Constructing custom nucleotide database from Prodigal output.

74 views
Skip to first unread message

Armin Anocic

unread,
Jul 24, 2019, 7:21:58 AM7/24/19
to HUMAnN Users
Hi,

I'm analyzing metagenomic samples from a watertreatment pipeline for functional annotation. The initial HUMAnN2 run maps 30%-50% of the reads. I am going to do a second run with the unmapped reads from the first run, by mapping these against my own assemblies of the samples. I will use the predicted proteins (Prodigal) from my assemblies as a custom nucleotide reference database in HUMAnN2 and for this I'm annotating the proteins with DIAMOND with the UniRef databases from HUMAnN2. As you did with the ChocoPhlan pangenomes, the predicted proteins will be annotated with UniRef after meeting the criteria (>80% coverage (both hit and query), 50%/90% sequence ID).

I have several questions regarding this annotation. 
1. The UniRef databases (and all others) within HUMAnN2 are outdated (2016). Is there an update coming up?
2. Did you allow gaps in the DIAMOND blast alignment of ChocoPhlan? As UniRef clustering algorithm doesn't (to my knowledge) and some hits per query do not even differ 0.1% in bitscore.
3. When multiple significant UniRef hits come up, most of the time they share the same UniRef function. But do they contribute to the same pathways? 

My dilemma: What if I choose one UniRef that has the highest bitscore and the other only has a slightly lower bitscore. They both share the same function but cover different species. The best hit is not included in a pathway and the second hit is.
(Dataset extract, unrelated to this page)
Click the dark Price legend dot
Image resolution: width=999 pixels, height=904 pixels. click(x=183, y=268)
This would eventually mean that I will miss valuable information in the calculation of pathway abundance if I blindly choose the best hit. Is this scenario possible?
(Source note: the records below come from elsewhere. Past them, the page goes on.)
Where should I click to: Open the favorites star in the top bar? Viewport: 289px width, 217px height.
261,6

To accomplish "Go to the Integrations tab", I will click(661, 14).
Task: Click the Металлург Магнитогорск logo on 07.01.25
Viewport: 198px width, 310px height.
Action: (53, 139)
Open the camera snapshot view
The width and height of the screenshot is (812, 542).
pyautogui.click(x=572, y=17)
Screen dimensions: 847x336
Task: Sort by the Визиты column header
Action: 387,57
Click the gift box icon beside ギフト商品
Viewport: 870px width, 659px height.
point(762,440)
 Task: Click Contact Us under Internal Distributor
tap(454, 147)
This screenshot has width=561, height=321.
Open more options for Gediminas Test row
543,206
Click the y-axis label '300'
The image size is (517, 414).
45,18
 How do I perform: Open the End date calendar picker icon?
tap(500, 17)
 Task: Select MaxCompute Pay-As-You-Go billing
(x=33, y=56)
My apologies for writing a thesis, instead of asking a question. I would gladly appreciate the help or input that can be given.
Thanks in advance! 

Kind regards,
Armin

Eric Franzosa

unread,
Jul 29, 2019, 4:40:11 PM7/29/19
to humann...@googlegroups.com
Hi Armin,

To answer your questions:

1) We are currently testing updated HUMAnN2 databases (all of them!) that match the newly released MetaPhlAn 2.9. I will make an announcement in this group when they are ready for public consumption.

2) There are definitely approximations in our annotations vs. how UniProt defines the UniRef clusters. For example, UniProt seeds UniRef clusters with their longest members, but the sequences they include as representatives are instead the best-annotated members (and these are what we end up using for pangenome annotation since they can be downloaded en masse). The upcoming databases bypass these steps by pulling pangenome annotations directly from UniProt. That said, I've compared the two approaches and they tend to agree very well.
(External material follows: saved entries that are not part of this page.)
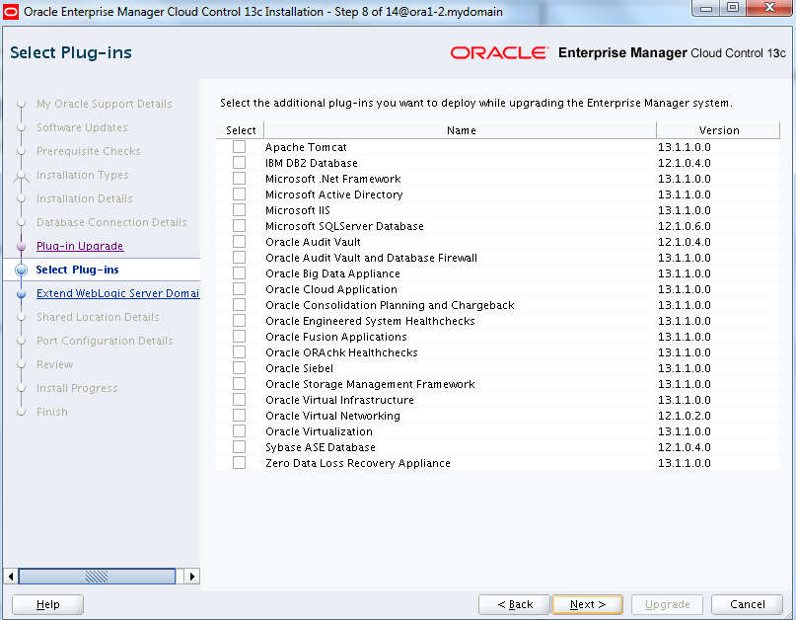The image size is (796, 620).
Task: Go to the Plug-in Upgrade step link
Action: [80, 246]
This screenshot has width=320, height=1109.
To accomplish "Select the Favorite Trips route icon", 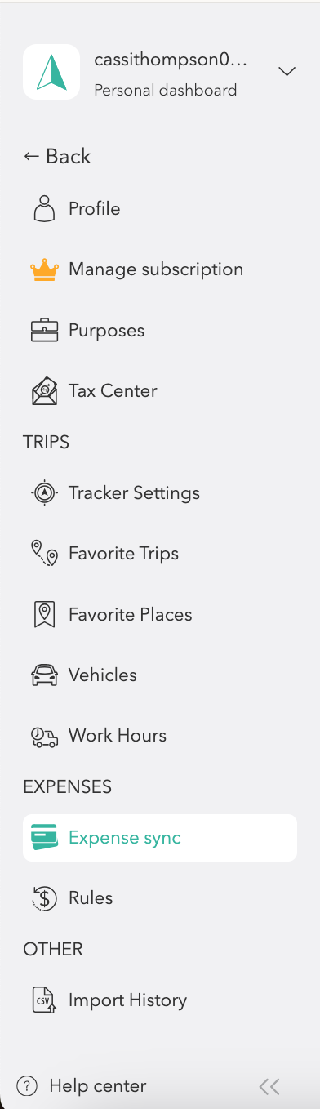I will point(44,554).
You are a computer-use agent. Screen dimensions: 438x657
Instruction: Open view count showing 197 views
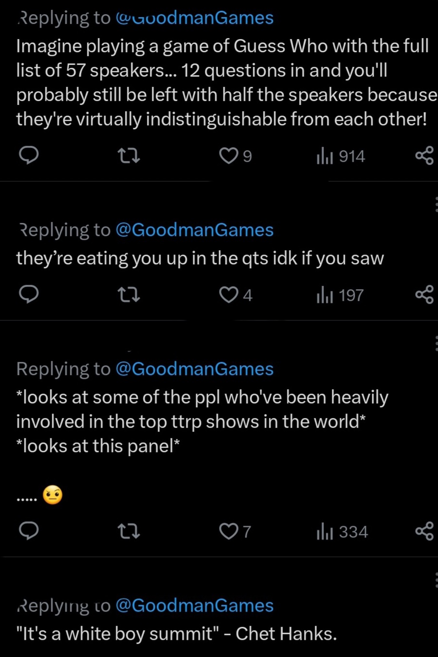point(340,296)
In case it's useful as inspiration, we use this script for (pan)genome annotation in our group, but it's not an officially supported part of HUMAnN2:


3) The scenario you propose is definitely possible, though in most cases if a protein could map very well to two different UniRef90s I suspect it would inherit similar, less-specific annotations (e.g. EC memberships) from either. While this is not something we did when annotating the ChocoPhlAn pangenomes, you could in principle use the HUMAnN2 mapping from ECs to UniRef90s to favor a UniRef90 assignment with an EC annotation over one without an EC annotation if both were highly homologous to your query. I'd be curious to know how often this extra logic assigns an otherwise-missed EC to a protein.

Thanks,
Eric



--
You received this message because you are subscribed to the Google Groups "HUMAnN Users" group.
To unsubscribe from this group and stop receiving emails from it, send an email to humann-users...@googlegroups.com.
To view this discussion on the web visit https://groups.google.com/d/msgid/humann-users/9411aff3-5336-47f0-8b74-b956a851f99c%40googlegroups.com.

Keith

unread,
Oct 2, 2019, 4:16:16 PM10/2/19
to HUMAnN Users
Great to hear there is an updated database coming! Do you have any approximate times to expect that?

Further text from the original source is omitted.